Some of the main tenets involved in credit scoring and calculation are as follows:
- Credit utilization: Around 30% of the credit score is dependent on credit utilization. It determines the level of responsibility of a consumer with regards to usage of their credit. A good credit utilization score generally is considered to be less than or 30% of credit available.
- History of consumer payments: About 35% of the credit score is determined by the payment history. It indicates a consumer's capacity to make payments of all bills on time.
- Credit history period: The length of a consumer's credit history determines 15% of the credit score. The age of different accounts helps access the level of experience that consumers have in managing credit.
- New inquiries of credit: This indicates the number of times that a consumer has sought to borrow funds in the short term. It accounts for 10% of the credit score. It should be kept as low as possible.

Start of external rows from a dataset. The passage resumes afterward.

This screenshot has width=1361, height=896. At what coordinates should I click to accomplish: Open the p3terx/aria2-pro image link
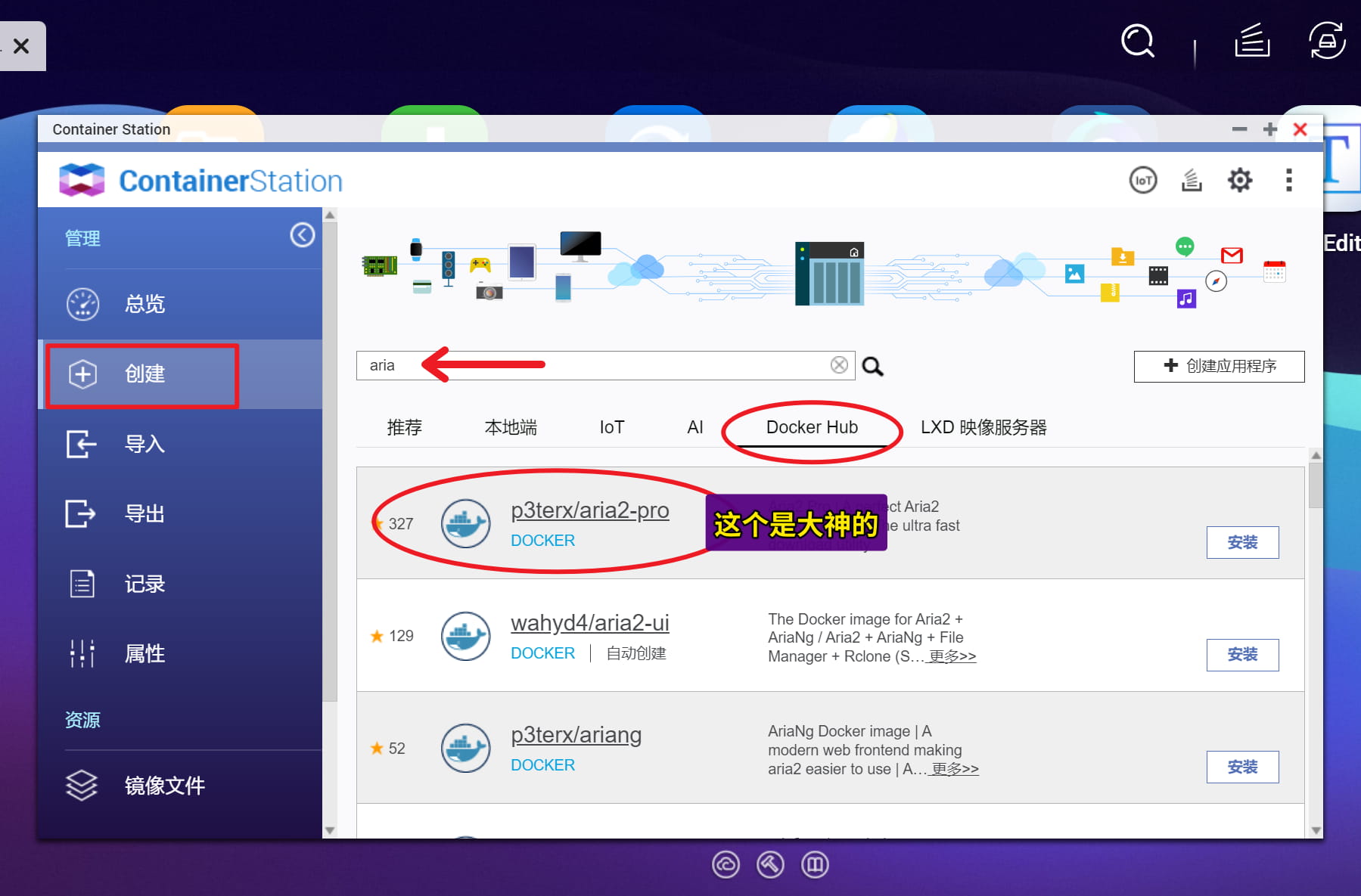[590, 510]
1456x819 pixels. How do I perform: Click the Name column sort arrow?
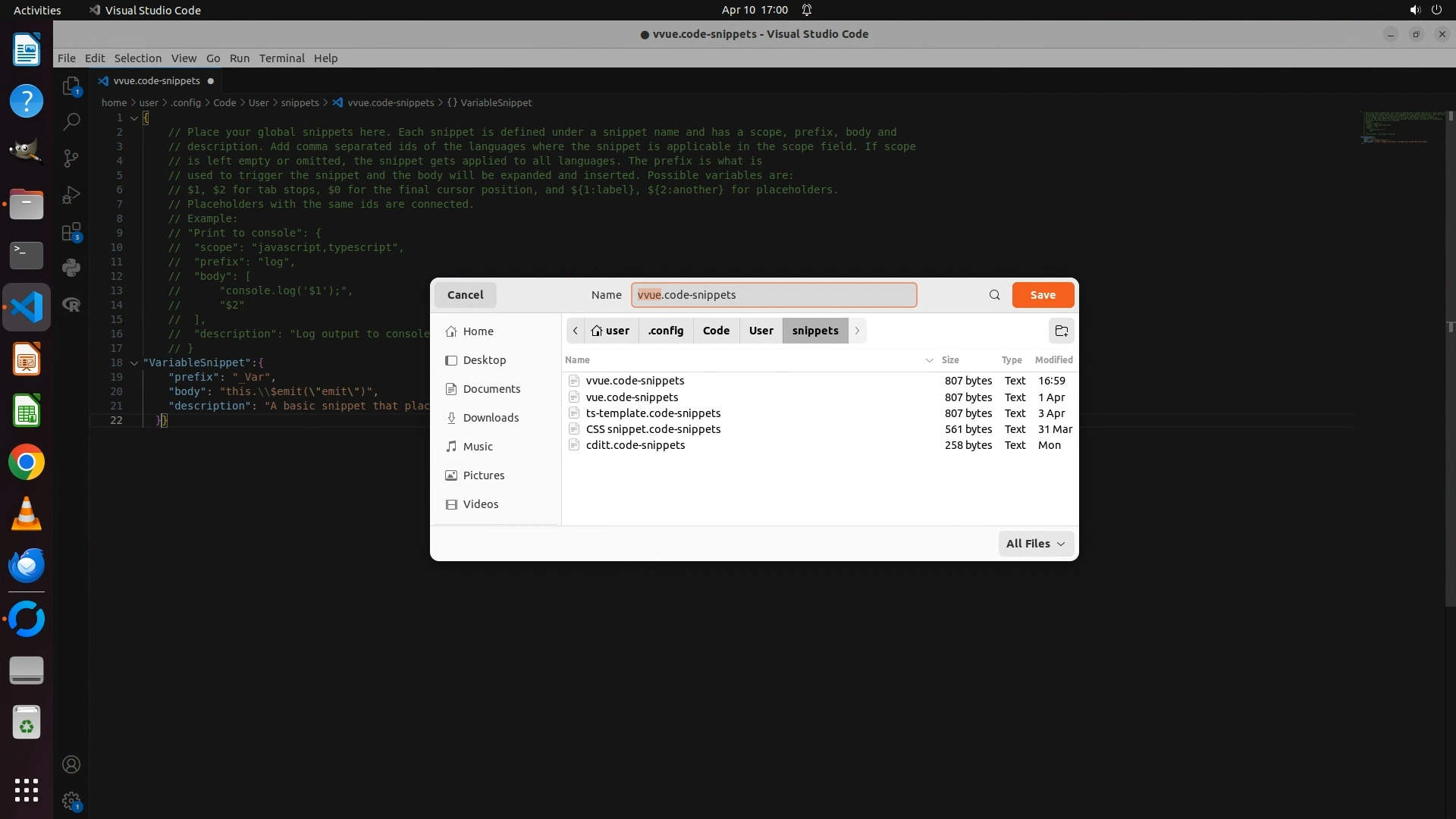point(929,360)
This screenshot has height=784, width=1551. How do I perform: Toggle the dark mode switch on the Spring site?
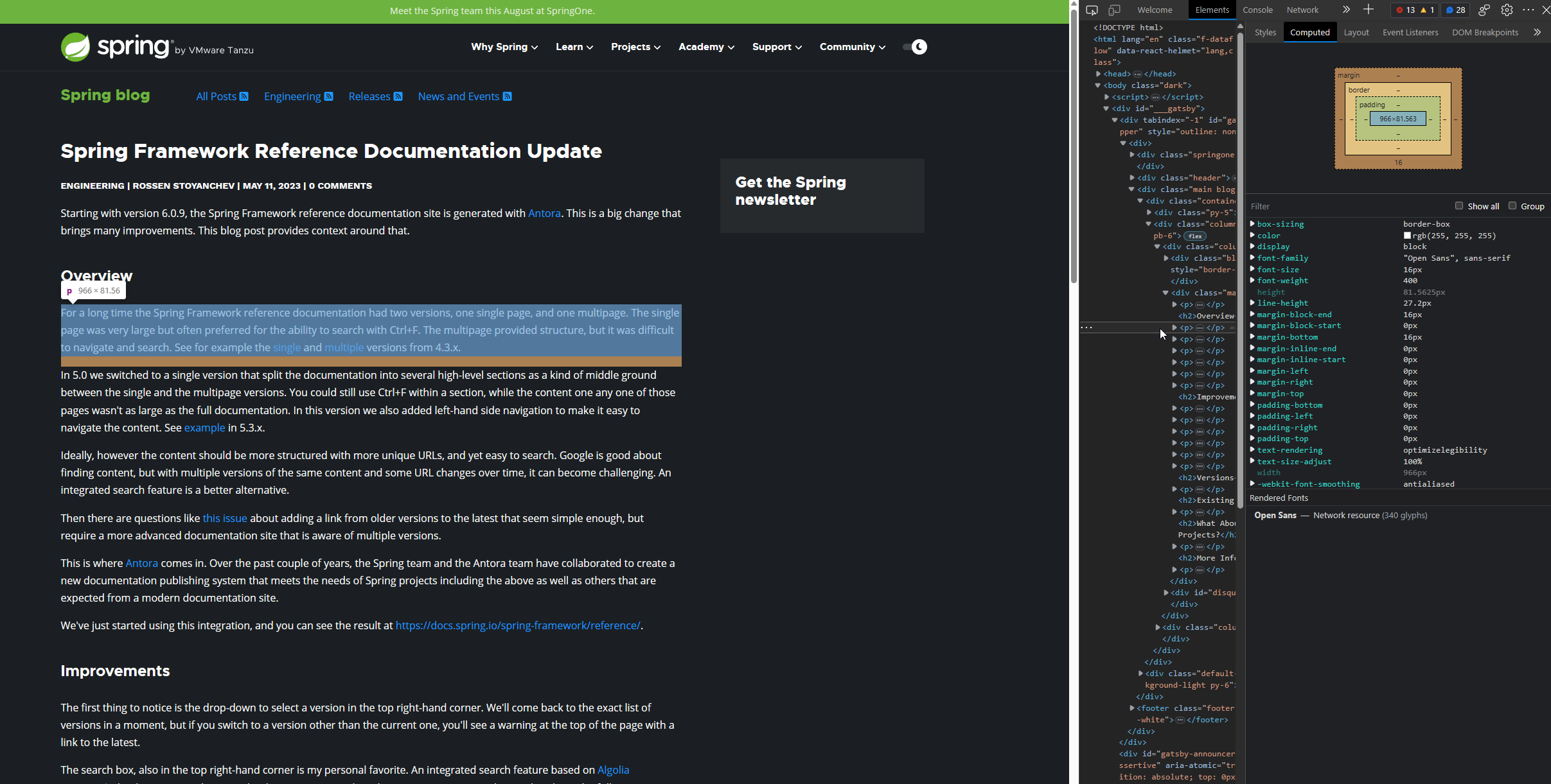click(x=914, y=47)
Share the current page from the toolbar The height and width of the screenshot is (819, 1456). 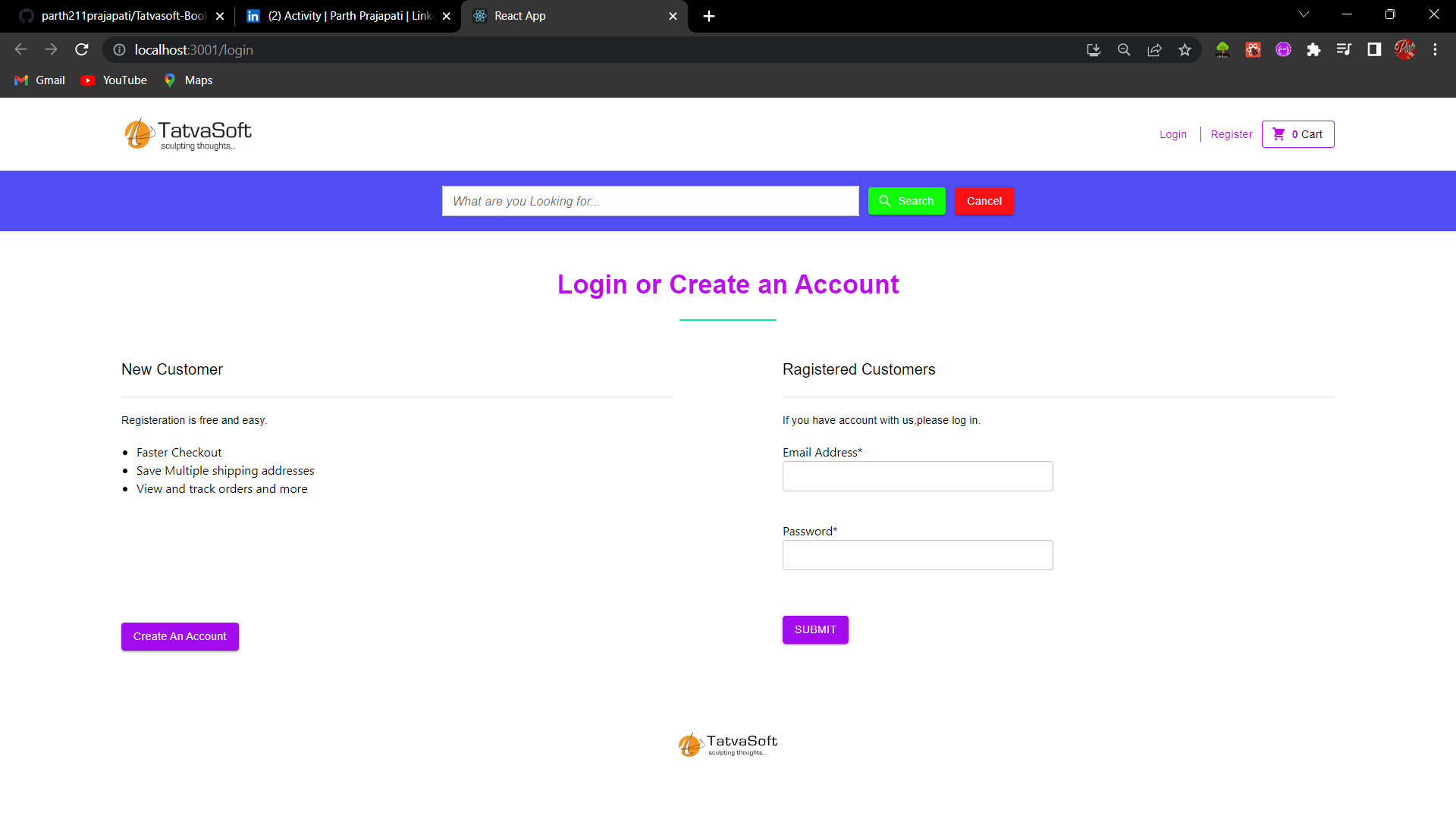point(1155,49)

- Mixture of accounts: It determines around 10% of the credit score. It is advisable to keep a balance between varied kinds of installment and revolving loans. Revolving accounts include store credit cards or credit cards, where the sum due is dependent on amount owed. Installment accounts refer to auto or mortgage loans, where the monthly payments remain the same.
Using only a minor part of the credit available, consistent timely loan repayments, regular credit report maintenance, paying off full debt rather than taking a loan or getting another credit card, and improving knowledge about the workings of the credit process are some of the best practices that consumers can adopt for achieving and maintaining a high credit score. A higher credit score offers consumers enhance powers of negotiation and lower rate of interest.